Traditionally, South Indian weddings--which the parents usually arrange--involve the following:
Pre-Marital Ceremonies

  • Ganesha Pooja: Ganesha is the remover of all obstacles and no South Indian ceremony begins without this pooja.  The bride usually does this pooja by praying for a suitable partner.
  • Punyaha-Vachanam: Once a groom has been chosen a suitable place and time for the wedding are chosen with a priest.
  • Samkalpa: The groom gives his consent to marry the bride.

  • Wedding Day

  • Welcoming of the bridegroom: The bride's father and other members of the family ceremoniously welcome the bridegroom to the marriage hall.
  • Panigrahana: The priest sanctifies the ceremonial area, and ties a loop of sacred grass on the bridegroom's finger.
  • Kasi Yatra: The bride's father symbolically disengaes the bridegroom from the pursuits of asceticism.  This pursuit is symbolically represented by his journey towards Kasi, the seat of Vedic culture.  The bride's father advies the groom not to pursue asceticism, tells him of the greatness of marriage, and offers his daughter as the bride.
  • Exchange of garlands: The bride and groom exchange garlands three times.
  • Oojnal: The couple is seated on an oojnal, or swing, as the ladies do dristhi, a ceremony where they ward off the evil spirits.  The bride and groom swing in the oojnal, which represents happiness and harmony, which the couple will experience while navigating the "waves of life".
  • Kannika Dhanam: The bride's hand is placed in the groom's right palm, and the bride's father offers her to the groom.  The thali, holy gold thread, is taken around the marriage hall to be blessed by the crowd.  The thali or Mangalyam  is the thread or necklace that the groom puts around the bride's neck.  After tying three knots, they are officially married.  If the bride has an older sister, she helps tie the knots with the groom.
  • Thali Ceremony or Mangalya Dharanam: The groom ties the thali around the bride's neck.  This is the climax of the wedding and is usually signaled by the priest saying, "Gettimelam Gettimelam," indicating that the musicians should play a tune that is associated with this ceremony.  This rite is done amidst chanting of prayers, ringing of bells, rising music, and the noise of the crowd.
  • Sapta Padi: Literally, "Seven Steps".  Holding the bride's hand, the groom walks seven steps with her around the ceremonial fire.  The prayers recited at this time mean, "You who have walked seven steps with me, become my companion, whereby I acquire your friendship.  We shall be of one mind."  If you are wondering why everything is done in odd numbers, it is because, according to South Indian tradition, luck is present in certain numbers--and they are usually odd numbers.
  • Treading on grindstone: The groom places the bride's foot on a granite stone to indicate the firmness of her love and faith.  The groom places a silver ring on her toe, indicating his love and faith toward her.
  • Homam: The married couple offers grain to the Fire God, Agni.
  • Asheervadham: After the marriage ceremony, the priest, parents, family and guests offer their blessing to the couple by sprinkling them with grains of rice to wish them prosperity and happiness.  This couple prostrate before the various members of family and guests to receive the blessing.

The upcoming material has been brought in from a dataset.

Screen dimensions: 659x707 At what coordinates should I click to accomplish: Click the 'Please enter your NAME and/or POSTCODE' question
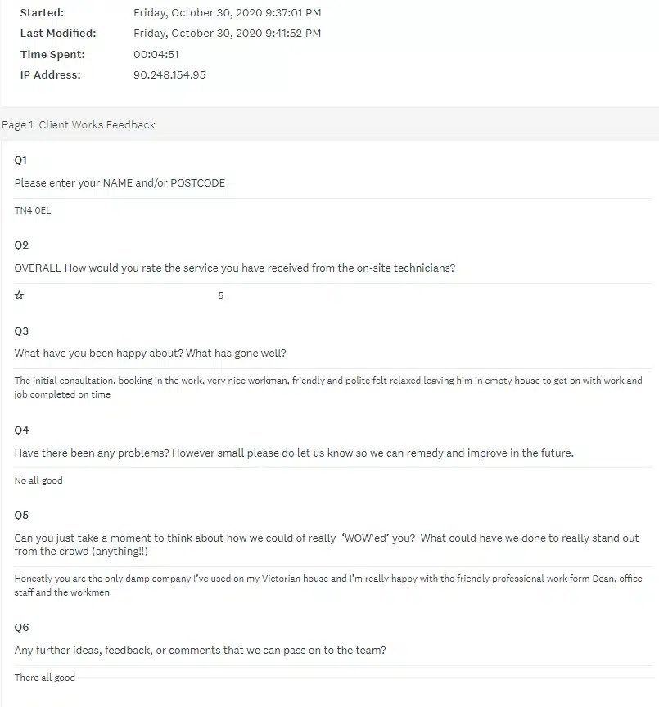pyautogui.click(x=120, y=183)
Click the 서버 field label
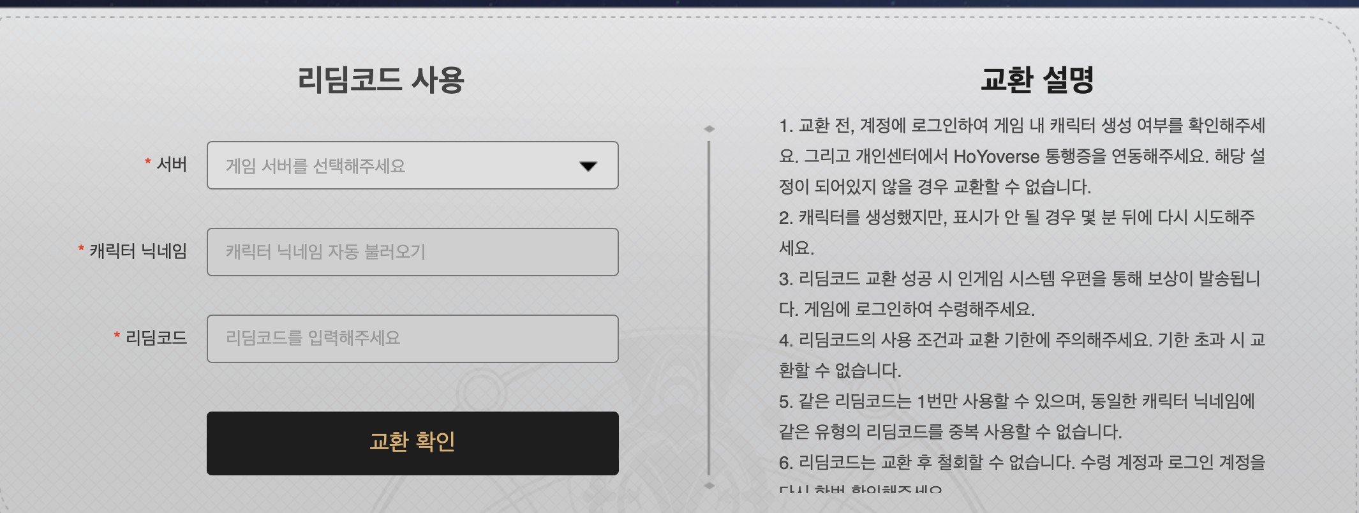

  • Of course, there are several more steps involved depending on how the families decide to plan the wedding.  Usually, orthodox families will incorporate several other poojas into the marriage process depending on thier beliefs.  Moreover, parents do not arrange all South Indian weddings--especially for South Indians living in the United States.  Nowadays, more people are finding it acceptable to find partners themselves; the Indian community is accepting and allowing love marriages.  However, this has not led to a decline of traditional South Indian marriages.  If the marriage is between two persons of Hindu origin, the families still manage to incorporate all the traditional ceremonies in the marriage.  Often, there are compromises between families as they decide which ceremonies will be performed, which ones will be removed, and which ones will be altered.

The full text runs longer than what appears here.